Marathon man Tommy Robredo, who spent almost 13 hours on court at the French Open, called for final set tie-breaks on Tuesday as his record-setting tournament ran out of gas in the quarter-finals.

The 31-year-old Spaniard went down to a tired 6-2, 6-1, 6-1 defeat to compatriot David Ferrer in just 95 minutes.

He simply had nothing left in the tank after needing to come back from two sets to love down in three successive rounds — the first man to do so since Henri Cochet at Wimbledon in 1927.

Ferrer had reached the last eight having spent five hours fewer on the courts.

“I prefer tiebreaks, but that’s my personal opinion,” said Robredo.

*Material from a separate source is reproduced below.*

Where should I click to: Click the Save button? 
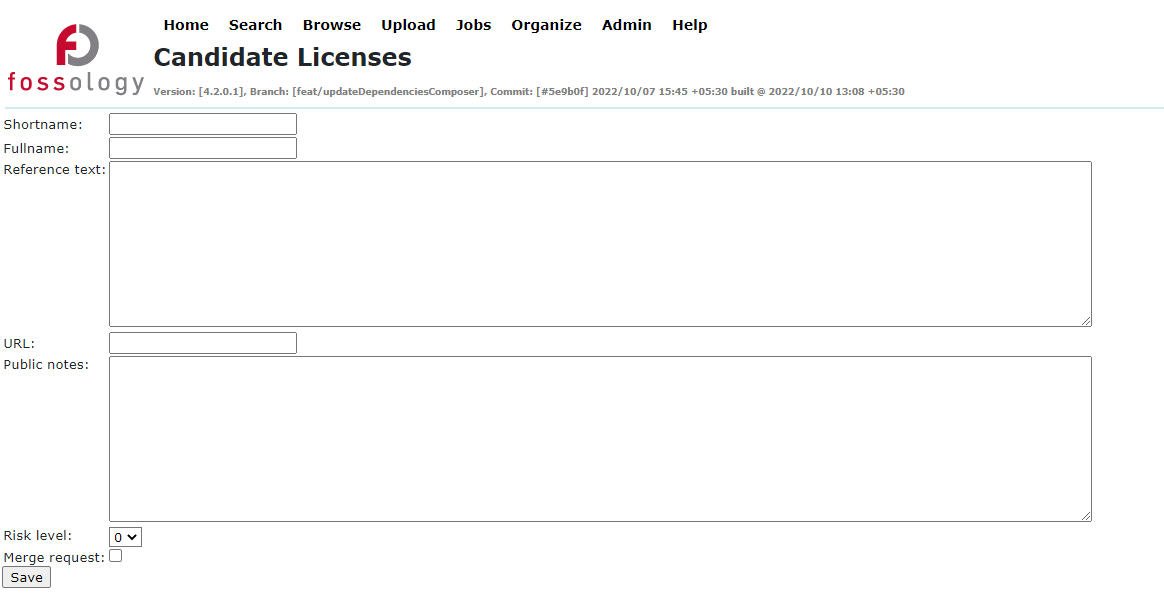point(26,577)
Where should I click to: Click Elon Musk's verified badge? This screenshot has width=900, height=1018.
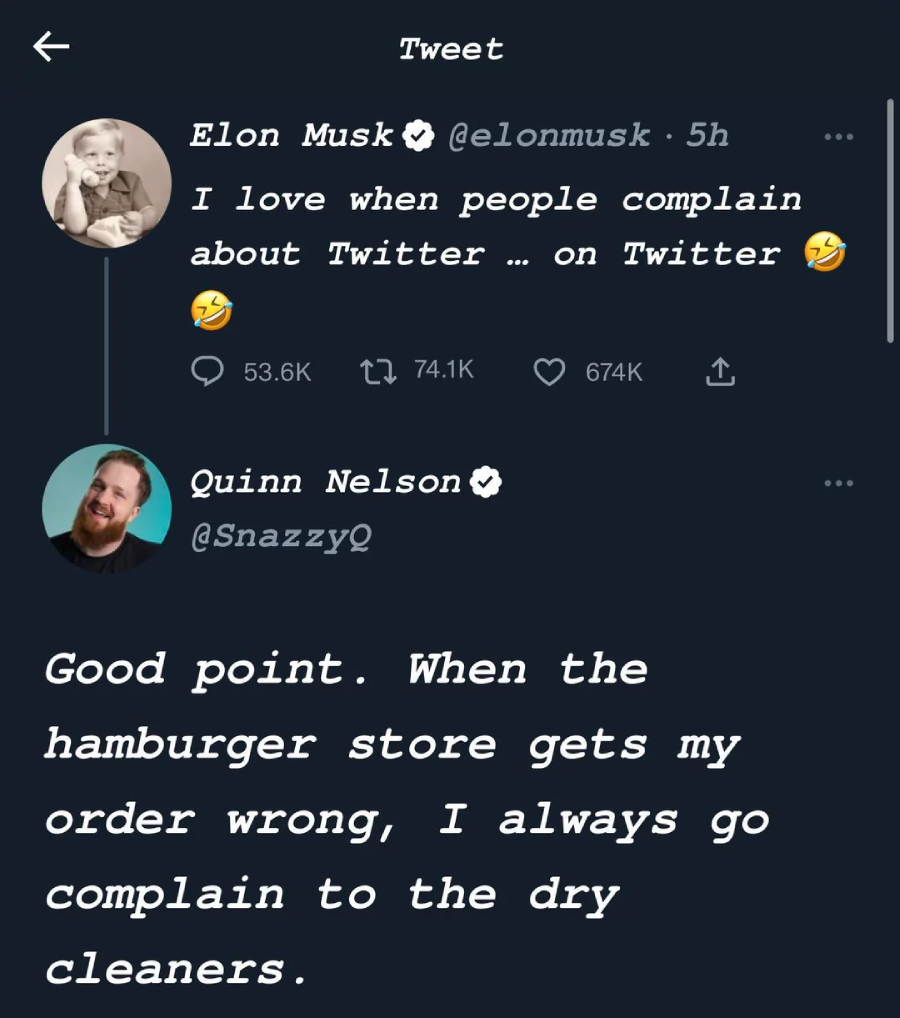417,135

Of the four Grand Slam events, only the US Open has a final set tie-break.

“In the US Open there is a tie-break in the fifth set. When the crowd see that we are approaching the tiebreak, the entire crowd stands up. At 7-6, 7-all, sometimes it gets a bit boring.”

Robredo said even the drama of John Isner‘s 6-4, 3-6, 6-7 (7/9), 7-6 (7/3), 70-68 win over Nicolas Mahut at Wimbledon in 2010 — the longest match in history at 11 hours, 5 minutes, does not convince him otherwise.

“A match like that, it’s not good. That’s far too long. That’s all I have to say.”